It is good to know Russia’s economy is slowly recovering. The past few decades have not been positive by any means. After suffering from a major recession for a long time, the country may finally see economic growth again. Those are the findings of the International Monetary Fund. A 1.4% growth is quite significant for this country, that much is certain.

Russia Is Getting Back on Track

Similar to a lot of other countries, Russia mainly depends on oil exports. With oil prices going through a rollercoaster of price changes for the better part of a year, things have not been all that easy. Crude prices have crashed quite a bit over the past twelve months. Additionally, Russia as also hit with economic sanctions due to their involvement in Crimea. Recovering from such a financial setback takes time.

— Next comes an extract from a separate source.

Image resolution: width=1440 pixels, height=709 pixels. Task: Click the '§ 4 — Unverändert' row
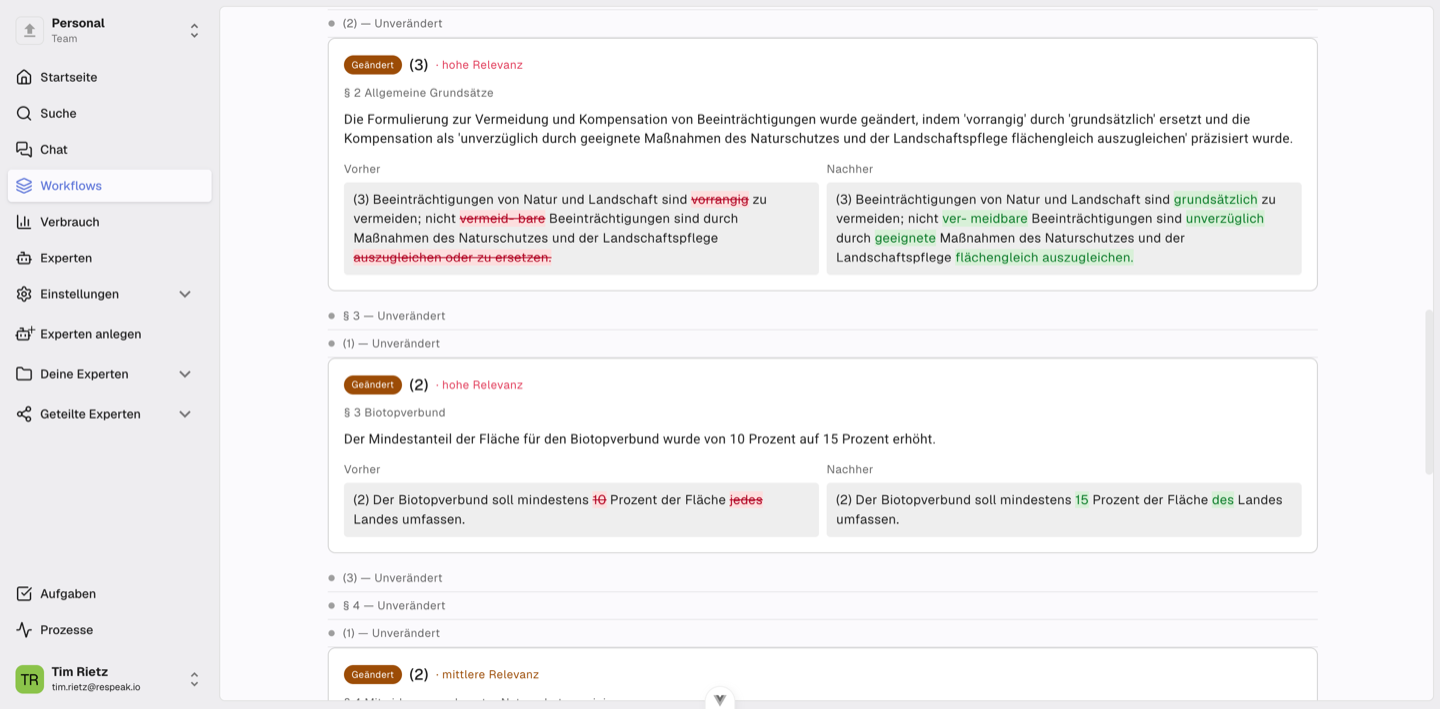point(822,606)
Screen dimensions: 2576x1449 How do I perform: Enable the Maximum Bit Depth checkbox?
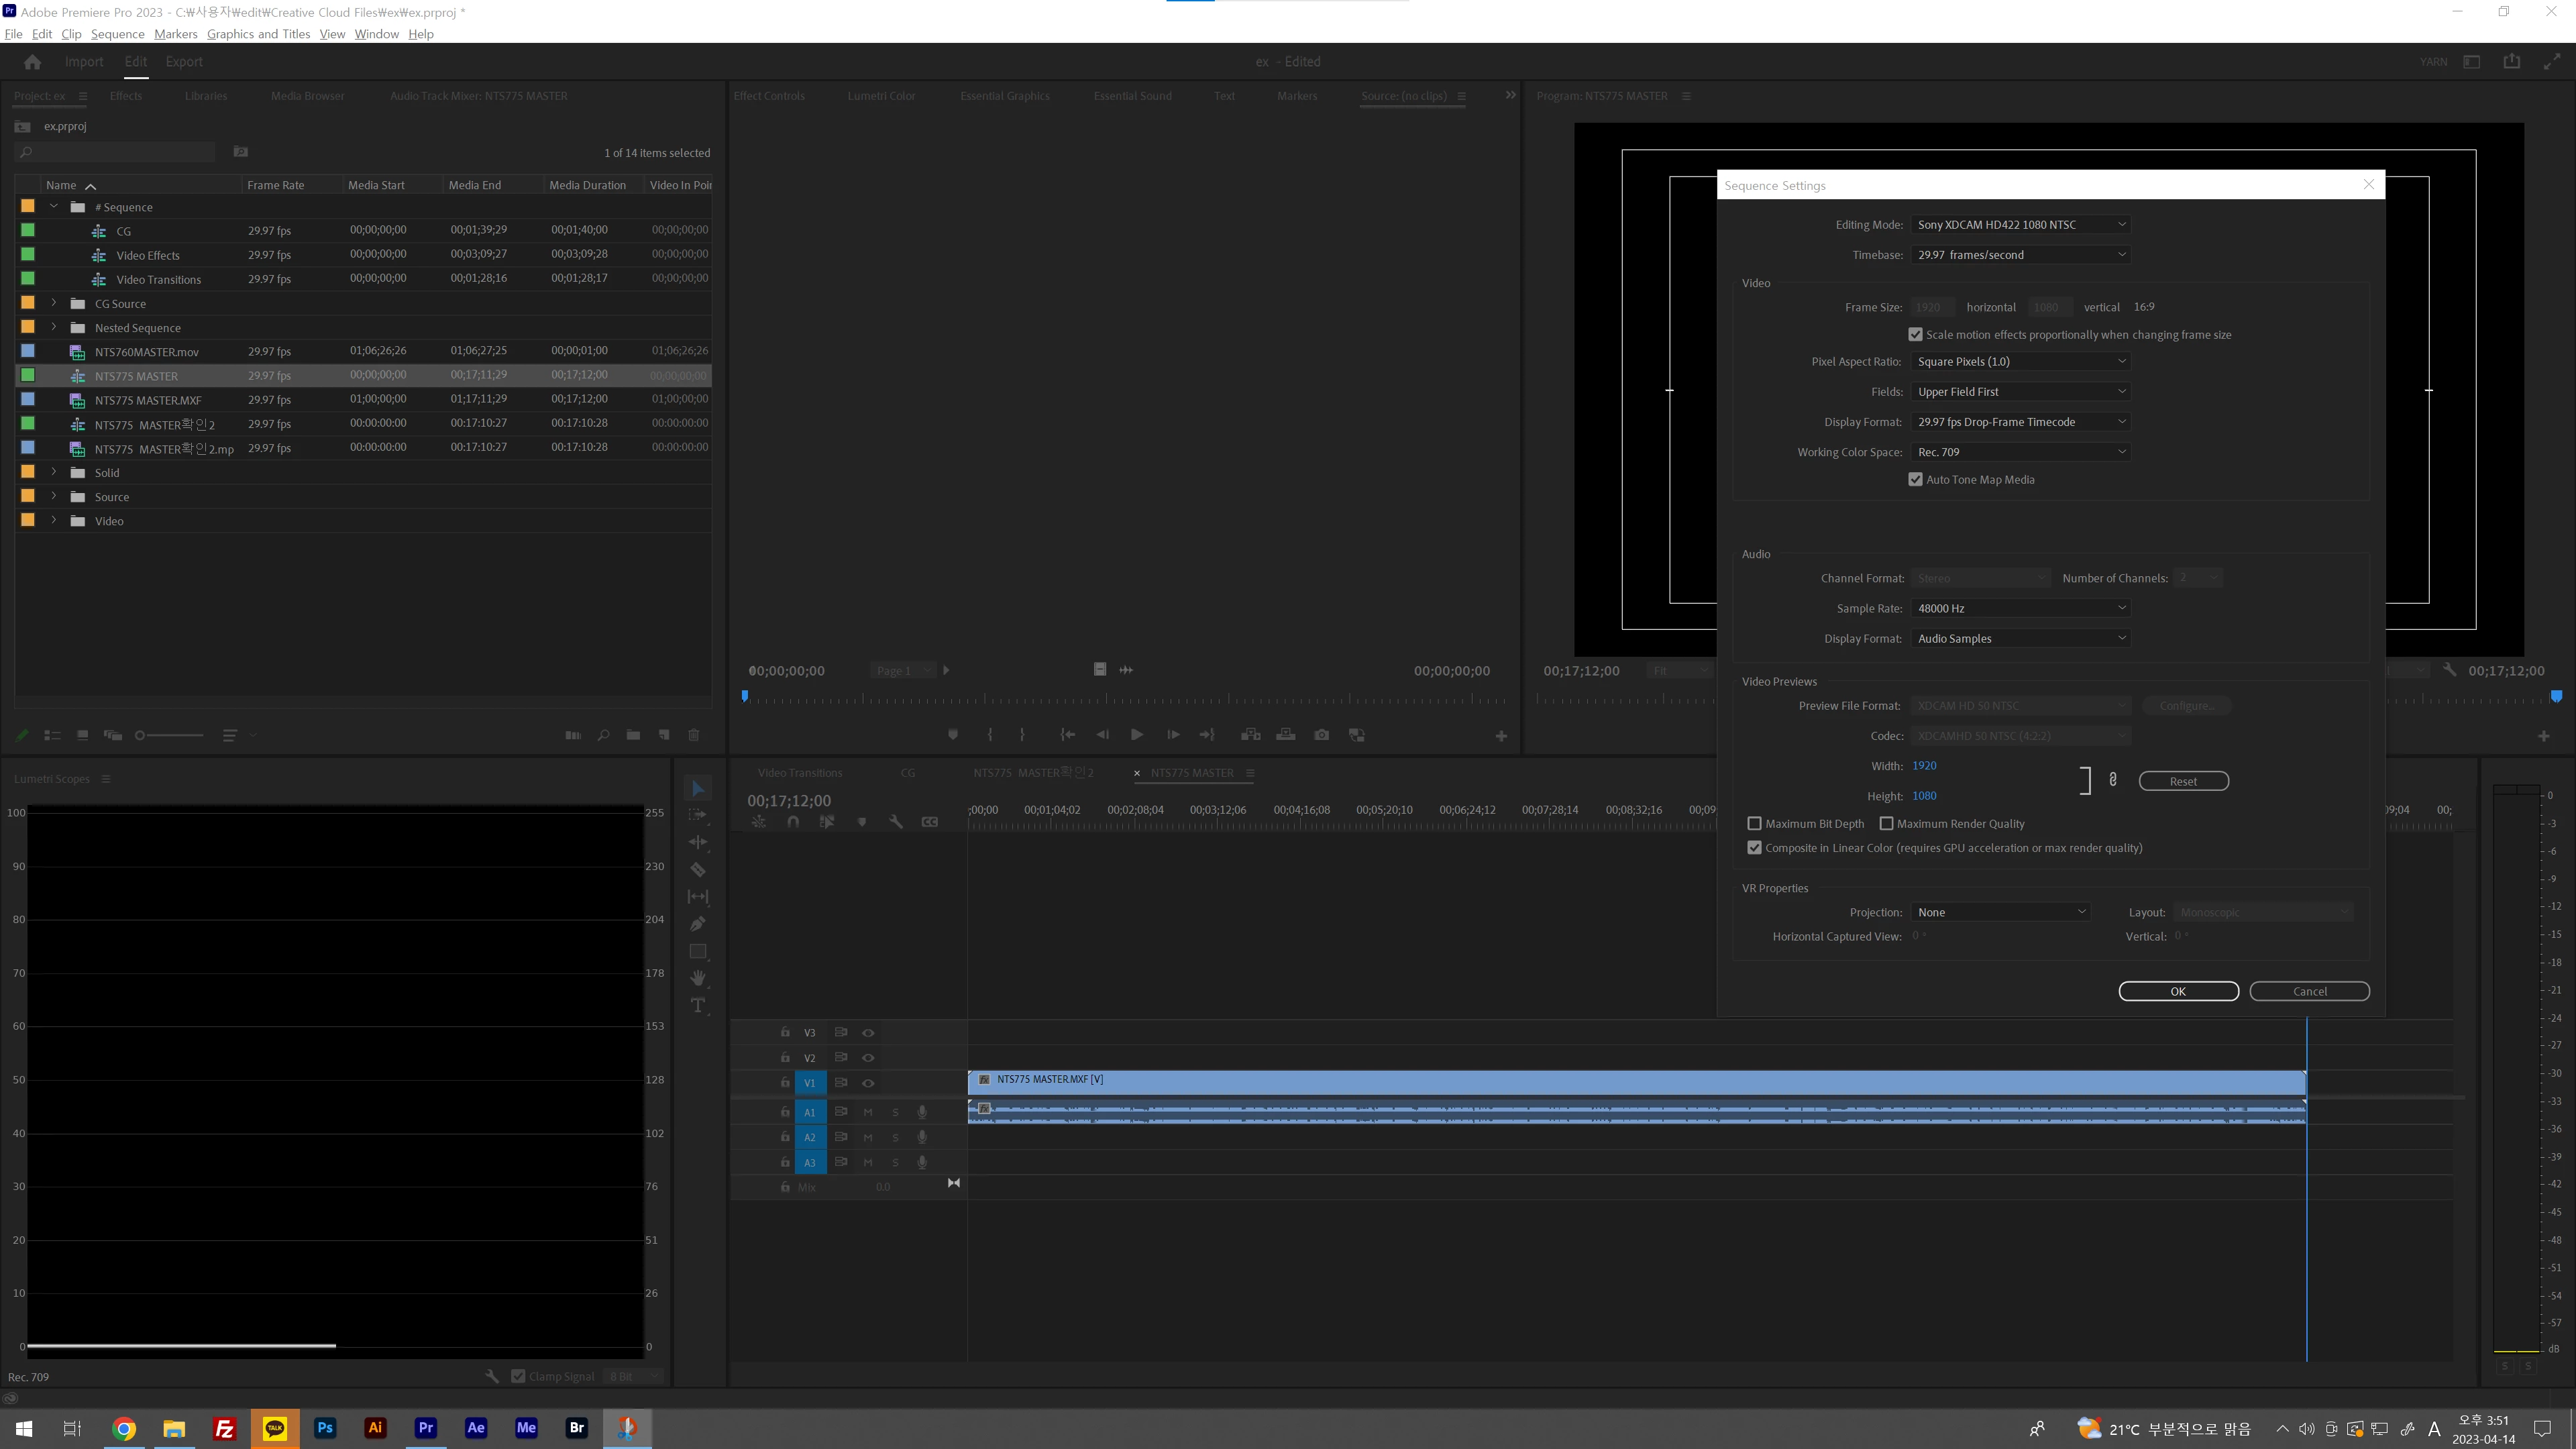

The economic growth is mainly a result of rebounding crude oil prices as of late. If this trend continues, Moscow can start reducing its budget deficit. Additionally, they can rebuild foreign currency reserves, which have taken quite a hit over the past few years. It is also expected some of Russia’s weaker banks will be purged from the financial system in the coming years. This latter development would be quite interesting, to say the least.

Some people are wondering if this will have an effect on Bitcoin in Russia. The country is finally taking steps to take a positive attitude toward cryptocurrency. It is unclear what this economic recovery means in the grand scheme of things, though. A more stable economy could mean more people in Russia will buy bitcoin as a way to diversify their holdings. It is equally possible Bitcoin will lose traction in the future. This situation is well worth keeping an eye on in the coming years.